Non concordo. Ritengo che il commento negativo possa (forse) venie da colui che ha o ha avuto una sua di "vita piatta" e cerchi quindi nel racconto una via di fuga. Il libro "Figlia del silenzio" non è per chi vuol fuggire, ma ritrovarsi e ritrovare pezzi di sé perduti lungo il corso della propria vita.
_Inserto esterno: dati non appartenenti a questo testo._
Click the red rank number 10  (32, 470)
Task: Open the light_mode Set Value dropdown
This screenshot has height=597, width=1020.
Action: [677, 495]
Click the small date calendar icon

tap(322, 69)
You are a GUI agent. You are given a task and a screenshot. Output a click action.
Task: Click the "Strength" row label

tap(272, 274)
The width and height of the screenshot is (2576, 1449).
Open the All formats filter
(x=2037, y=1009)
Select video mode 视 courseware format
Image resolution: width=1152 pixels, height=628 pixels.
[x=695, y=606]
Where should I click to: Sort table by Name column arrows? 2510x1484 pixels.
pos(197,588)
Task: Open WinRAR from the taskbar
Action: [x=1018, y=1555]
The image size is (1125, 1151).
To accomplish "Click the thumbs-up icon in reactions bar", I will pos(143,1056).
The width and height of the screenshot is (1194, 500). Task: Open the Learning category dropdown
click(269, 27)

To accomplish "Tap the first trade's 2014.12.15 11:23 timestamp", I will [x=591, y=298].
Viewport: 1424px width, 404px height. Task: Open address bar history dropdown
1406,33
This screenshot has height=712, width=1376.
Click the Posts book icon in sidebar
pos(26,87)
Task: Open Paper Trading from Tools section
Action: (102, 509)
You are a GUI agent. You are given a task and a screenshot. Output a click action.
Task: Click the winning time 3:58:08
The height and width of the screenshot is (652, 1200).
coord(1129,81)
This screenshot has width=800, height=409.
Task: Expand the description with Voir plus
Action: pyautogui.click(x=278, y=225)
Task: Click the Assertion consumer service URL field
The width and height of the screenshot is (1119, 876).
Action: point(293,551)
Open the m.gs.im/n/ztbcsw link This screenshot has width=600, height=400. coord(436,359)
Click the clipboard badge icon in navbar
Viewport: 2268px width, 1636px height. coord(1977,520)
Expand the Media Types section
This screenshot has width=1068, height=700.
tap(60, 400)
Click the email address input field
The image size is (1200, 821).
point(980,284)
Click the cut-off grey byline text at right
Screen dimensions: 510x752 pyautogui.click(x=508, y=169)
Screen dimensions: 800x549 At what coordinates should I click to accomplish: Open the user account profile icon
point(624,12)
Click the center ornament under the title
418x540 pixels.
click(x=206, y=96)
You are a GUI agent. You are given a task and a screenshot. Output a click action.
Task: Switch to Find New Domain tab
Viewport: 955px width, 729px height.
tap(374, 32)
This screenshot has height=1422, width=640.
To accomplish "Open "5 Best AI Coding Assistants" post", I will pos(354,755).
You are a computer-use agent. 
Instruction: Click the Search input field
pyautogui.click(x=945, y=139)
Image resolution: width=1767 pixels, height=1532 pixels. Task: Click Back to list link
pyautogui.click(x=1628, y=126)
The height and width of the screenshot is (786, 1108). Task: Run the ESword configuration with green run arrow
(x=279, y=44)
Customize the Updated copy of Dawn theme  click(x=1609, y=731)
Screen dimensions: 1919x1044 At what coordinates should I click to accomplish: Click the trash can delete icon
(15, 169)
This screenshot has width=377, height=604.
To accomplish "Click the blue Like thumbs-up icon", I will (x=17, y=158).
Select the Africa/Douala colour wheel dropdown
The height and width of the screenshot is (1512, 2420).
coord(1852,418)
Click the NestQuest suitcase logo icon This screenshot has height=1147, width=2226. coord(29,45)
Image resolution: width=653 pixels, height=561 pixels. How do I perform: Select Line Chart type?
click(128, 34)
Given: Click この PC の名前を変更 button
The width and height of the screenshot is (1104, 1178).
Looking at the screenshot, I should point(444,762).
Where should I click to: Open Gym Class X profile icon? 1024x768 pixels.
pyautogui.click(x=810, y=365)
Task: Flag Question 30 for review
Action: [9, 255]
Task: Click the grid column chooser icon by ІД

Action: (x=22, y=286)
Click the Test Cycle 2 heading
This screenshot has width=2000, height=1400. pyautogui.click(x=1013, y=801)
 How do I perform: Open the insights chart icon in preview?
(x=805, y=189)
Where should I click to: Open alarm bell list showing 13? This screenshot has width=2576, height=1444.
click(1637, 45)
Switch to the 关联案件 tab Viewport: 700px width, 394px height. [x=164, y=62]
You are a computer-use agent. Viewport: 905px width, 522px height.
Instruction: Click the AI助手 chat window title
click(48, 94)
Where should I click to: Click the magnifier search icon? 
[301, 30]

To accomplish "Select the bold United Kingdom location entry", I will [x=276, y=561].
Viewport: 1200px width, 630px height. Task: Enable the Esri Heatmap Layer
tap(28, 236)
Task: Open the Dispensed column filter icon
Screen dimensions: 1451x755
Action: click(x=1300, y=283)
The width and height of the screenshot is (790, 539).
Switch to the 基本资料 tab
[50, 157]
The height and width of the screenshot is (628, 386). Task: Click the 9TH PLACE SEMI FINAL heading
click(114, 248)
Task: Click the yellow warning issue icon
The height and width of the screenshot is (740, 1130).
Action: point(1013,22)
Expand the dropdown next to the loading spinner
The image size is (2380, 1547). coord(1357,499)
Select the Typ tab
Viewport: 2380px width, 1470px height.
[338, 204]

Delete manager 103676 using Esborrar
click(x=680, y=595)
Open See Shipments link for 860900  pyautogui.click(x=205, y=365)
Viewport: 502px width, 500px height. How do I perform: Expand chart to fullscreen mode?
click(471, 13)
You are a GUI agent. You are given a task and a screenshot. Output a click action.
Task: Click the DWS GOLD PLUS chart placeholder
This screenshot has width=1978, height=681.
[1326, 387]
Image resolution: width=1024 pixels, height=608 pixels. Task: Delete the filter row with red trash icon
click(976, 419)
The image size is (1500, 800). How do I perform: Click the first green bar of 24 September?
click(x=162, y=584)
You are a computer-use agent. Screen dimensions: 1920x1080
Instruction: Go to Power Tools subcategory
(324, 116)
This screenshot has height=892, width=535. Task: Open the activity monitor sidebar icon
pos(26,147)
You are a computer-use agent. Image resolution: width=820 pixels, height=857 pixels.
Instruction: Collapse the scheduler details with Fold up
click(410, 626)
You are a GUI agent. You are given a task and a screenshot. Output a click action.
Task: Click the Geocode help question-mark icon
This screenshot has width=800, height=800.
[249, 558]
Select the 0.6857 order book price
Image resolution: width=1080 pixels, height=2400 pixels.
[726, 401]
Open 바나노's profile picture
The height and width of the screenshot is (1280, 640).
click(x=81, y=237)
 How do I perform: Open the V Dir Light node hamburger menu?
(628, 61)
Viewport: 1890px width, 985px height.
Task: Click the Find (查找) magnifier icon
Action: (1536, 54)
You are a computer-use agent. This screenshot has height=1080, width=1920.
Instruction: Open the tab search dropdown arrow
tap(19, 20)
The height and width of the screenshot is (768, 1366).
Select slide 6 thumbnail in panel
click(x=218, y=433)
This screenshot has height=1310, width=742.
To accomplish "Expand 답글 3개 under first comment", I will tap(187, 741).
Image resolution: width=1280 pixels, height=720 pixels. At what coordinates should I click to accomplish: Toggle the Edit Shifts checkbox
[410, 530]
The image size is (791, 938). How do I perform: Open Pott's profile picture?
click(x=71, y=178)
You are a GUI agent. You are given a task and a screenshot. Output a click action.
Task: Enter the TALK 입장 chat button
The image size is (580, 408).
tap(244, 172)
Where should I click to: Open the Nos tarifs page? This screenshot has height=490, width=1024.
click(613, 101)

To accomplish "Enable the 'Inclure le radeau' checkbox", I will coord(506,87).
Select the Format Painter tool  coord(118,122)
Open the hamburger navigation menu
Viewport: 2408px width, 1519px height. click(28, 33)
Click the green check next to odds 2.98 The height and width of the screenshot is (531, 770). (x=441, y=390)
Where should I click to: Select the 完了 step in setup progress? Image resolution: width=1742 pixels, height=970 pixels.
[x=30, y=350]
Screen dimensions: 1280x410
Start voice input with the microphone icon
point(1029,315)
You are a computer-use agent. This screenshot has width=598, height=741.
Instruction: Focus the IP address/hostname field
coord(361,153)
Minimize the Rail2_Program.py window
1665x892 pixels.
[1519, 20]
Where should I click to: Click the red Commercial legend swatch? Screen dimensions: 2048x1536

E' una storia che parte da un amore tenero, ingenuo e immaturo, tipico di tante giovani donne che mettono la propria vita nelle mani di un uomo più adulto, protettivo, forte (apparentemente). Donne che poi scoprono di essere sì fragili, ma forti nelle loro emozioni, capaci di scelte coraggiose, di cambiamento, maturazione ed autonomia.
Norah diventa donna non quando nasce il suo primo figlio, ma quando apprende della "morte" della seconda nata, malata dal riferito di David. Non uno sguardo, non un abbraccio, non un bacio sulla guancia di questa bimba nata morta. Crudele averla portata via senza dare a Norah il diritto di sorridere per uno e piangere al tempo stesso per l'altra ... crudele averle nascosto la verità. Eco da quel momento in poi le vite, i pensieri, le reazioni, le scelte dei personaggi si agglomereranno attorno a quella scelta, divenendo un grumolo di fili e nodi indistricabili.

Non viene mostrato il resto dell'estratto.